====== Page extract

My first Spec-Driven Development project
Previous: Introducing FrozenDB
“Look ma, no hands” – I wrote FrozenDB without writing lines of code. Instead, I used spec-driven development to generate all of the user stories, map them carefully to technical requirements and have AI generate the code. I’ll go into SDD more deeply later, but for this post I wanted to share some of the learnings I had over the 40 specs I wrote as part of the process.
Start small
My first few specs took a lot of development cycles. I spent a lot of time in the /speckit.plan stage refining the research and approach I wanted to take. Then, when I let the AI implement the specs, it went off and did something I didn’t want it to do. So I would have to go back to an earlier step (usually the spec.md), refine the requirements, and update every other document. This takes a lot of time and context switching. I realized my user stories were too big. For example, my first spec covered creating the database file, defining a header, and making it append-only. This took a very long time to get right, and involved a lot of tuning of every step of the spec.
After doing this for awhile, my rule of thumb is: 5-10 functional requirements for a spec is the sweet spot. More than 20 requirements is a definite sign you’re doing too much in one spec. The easiest way to reduce functional requirements is to simplify or remove user stories. I would suggest starting off with one or two user stories per-spec when you get started, until you get better at the process.
Every word matters, so say less
“Why is this error class here? How dare you!” is a common problem I had with many of the specs. FrozenDB has structured errors, so I was particular in the spec phase about which types of errors should be thrown, under what conditions. What was happening was that spec-kit was generating a quickstart.md file. However, there are very little instructions in the spec-kit template for what actually goes in this file, so the output tended to be very verbose, as well as making up new patterns along the way. I wasn’t really reviewing the file, since the data was supposed to be redundant with my api contract (until it wasn’t). So, I removed it. I changed the speckit templates to never reference quickstart.md and I deleted all of the files from my repository.
This highlights a key tradeoff with LLM’s – The more text you provide to the LLM – the greater your control over its output. However, context has no inherent hierarchy and the more text you introduce gives the LLM more control over which parts of the context to give attention to. Especially if your text contains inconsistencies.
Write just enough to define the behavior you care about, but no more. Identify common mistakes and duplication the AI makes, and modify your templates/skills/commands to remove these redundancies.

============
====== Data extract

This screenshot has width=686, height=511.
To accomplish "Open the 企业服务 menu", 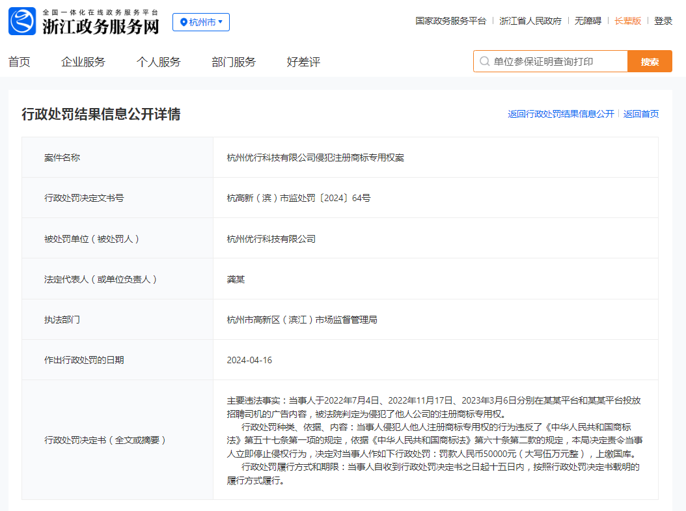I will pos(83,62).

============

Problem
Please state how many functional requirements the spec-driven development post names as the sweet spot for a single spec.

Solution to this exercise
5-10 functional requirements.